Fortunately the ribs were just badly bruised, probably saved by the protective layer of excess pie fat! More importantly the camera and lens are still in one piece!!

Many thanks for reading this rubbish for the last 12 months.

Merry Christmas and a Happy New Year.


13th December. Crest of Fire

Much the same as yesterday with a walk around RV taking up all of the morning. The Great Northern still present but I failed to find the Scoter.

My afternoon nap (another post 40 thingy) was disturbed by Pete Wragg informing me that he'd found a Firecrest a Pit-house West by the Chinese Bridge. Well you can never see too many Firecrests and it would have been rude not to pay it any attention. The resulting photos however were pretty crap dull conditions combined with hand held at 1/30th using 1600ISO was not ideal.

FISHERMEN ARE .....................

One of the reasons that I stopped visiting Pit-house West was the fact that locals had taken it upon themselves to start up their own F'ing fishery within the much needed reedy pools favoured by Reed Warblers and the wintering Bitterns and setting fire to the adjacent scrub used by breeding Linnets and Yellowhammers. I simply couldn't cope with the frustration of discarded beer cans, carrier bags, discarded tackle and blatant habitat destruction. It's not as though there's no where else to fish, less than a mile away there's a perfectly well run fishery - but no these 'former German striker' continue to f**k up this locally important wildlife site. They have no right to fish here - it is illegal, but then so is killing Cormorants!

Supplied information ::
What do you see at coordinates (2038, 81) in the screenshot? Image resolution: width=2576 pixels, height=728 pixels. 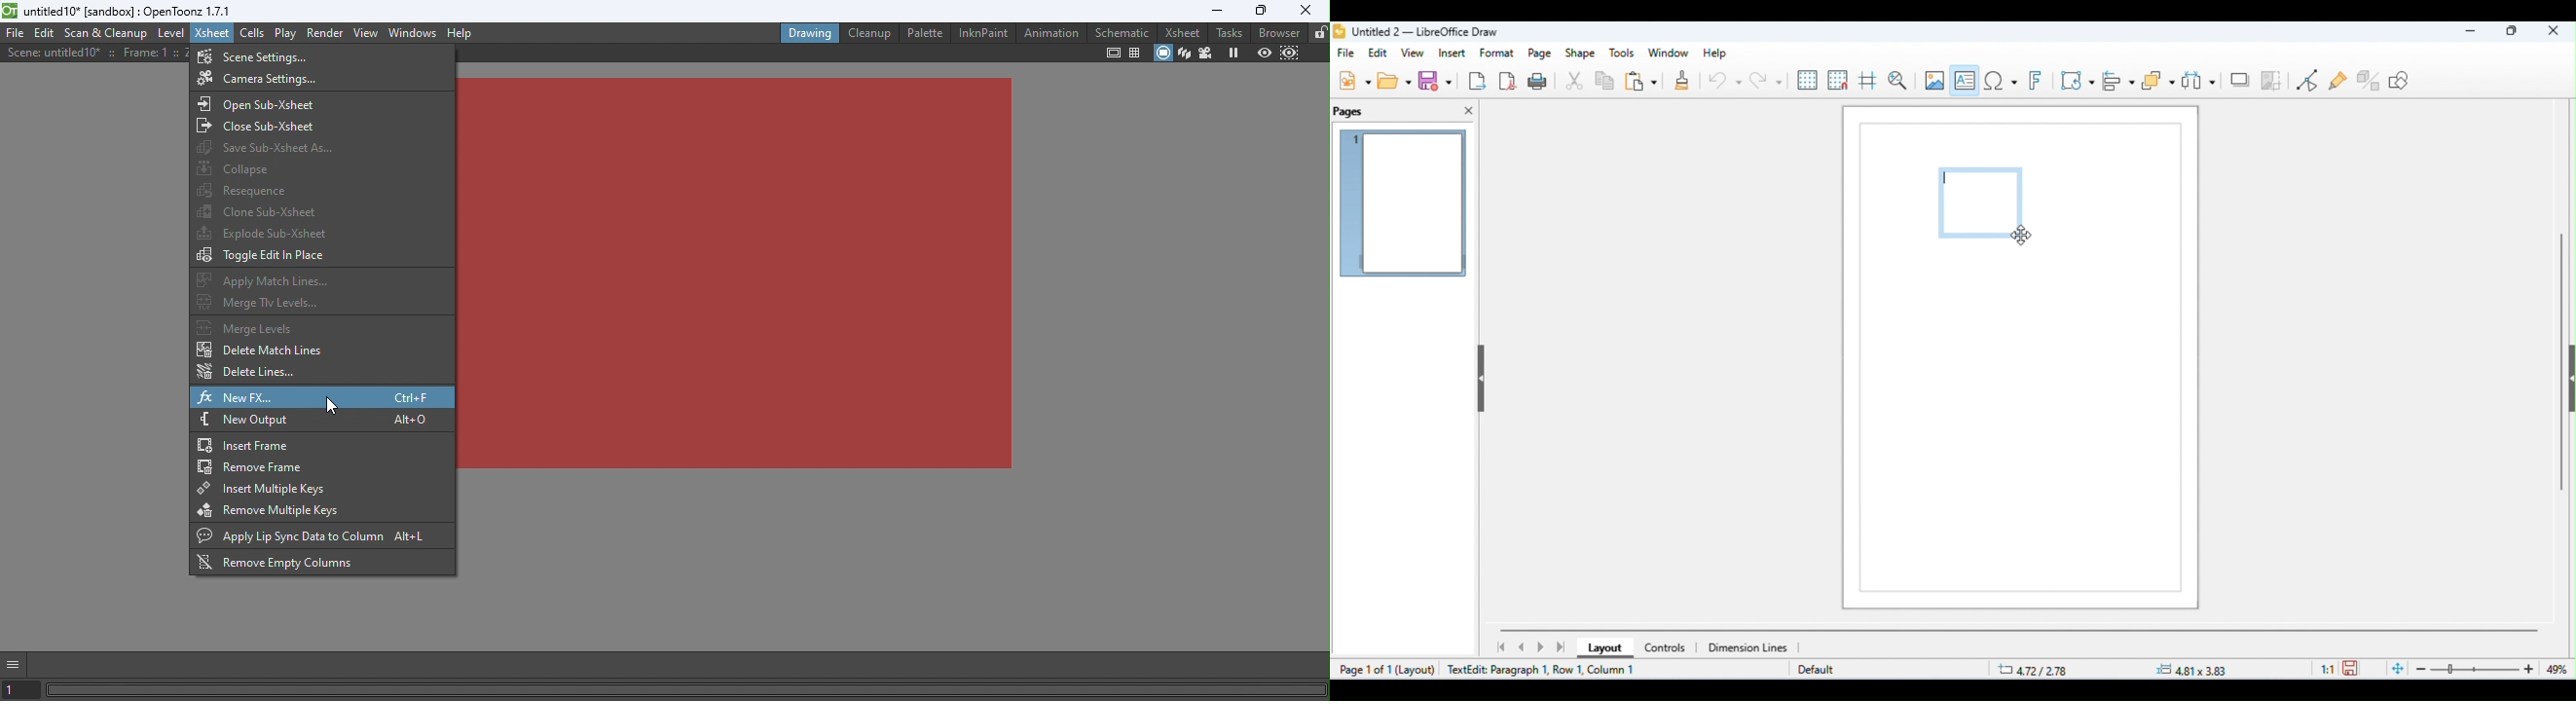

Short problem A ::
From the birding diary, copy the passage between "Merry Christmas and" and "find the Scoter.", inclusive.
Short problem B ::
According to the birding diary, who reported finding a Firecrest at Pit-house West?
Short problem C ::
Go on with the birding diary, starting after its final sentence.

Final result A ::
Merry Christmas and a Happy New Year.


13th December. Crest of Fire

Much the same as yesterday with a walk around RV taking up all of the morning. The Great Northern still present but I failed to find the Scoter.

Final result B ::
Pete Wragg

Final result C ::
Like the rest of RVCP Pit-house West is no longer managed by Rotherham Borough Council but by Oak Holdings a property development and consultancy group who's master plan is to build the YES PROJECT Of course those good old turd polishers* at Rotherham Town Hall all fell for these southern charmers and gave everything away complete with planning permission. But as my dad often says you can't polish a turd and if one single brick gets layed on this site I'll smear my bell end with Marmite and feed it to next doors dog**. Consequently and as a result of the new owners there is absolutely no management work undertaken at PHW, fences are broken down, gates removed and those 'former German strikers' get carte blanche to cut down, burn and generally trash any habitat that gets in the way of their maggot drowning sticks. Infact the only 'management' work that I have seen carried out in recent years is the clearing of trees from the paths so Oak Holdings could get there vehicles down to show prospective YES Project tenants around the site. In short Oak Holdings don't give two F'cks what happens to the wildlife on their site as long as they get their tenants for (which they won't) this white elephant - call me cynical (or whatever you like) but I suspect that Oak care not for this site and would be more than happy for the dereliction to continue, until I see a change here my opinion of these charlatans and of RMBC will not change.***

Rant over.

* Turd Polishers - see here

** My next door neighbour does not have a dog, but they do have a couple of pretty rough looking daughters.

*** This does not include the current manager and employees at RV.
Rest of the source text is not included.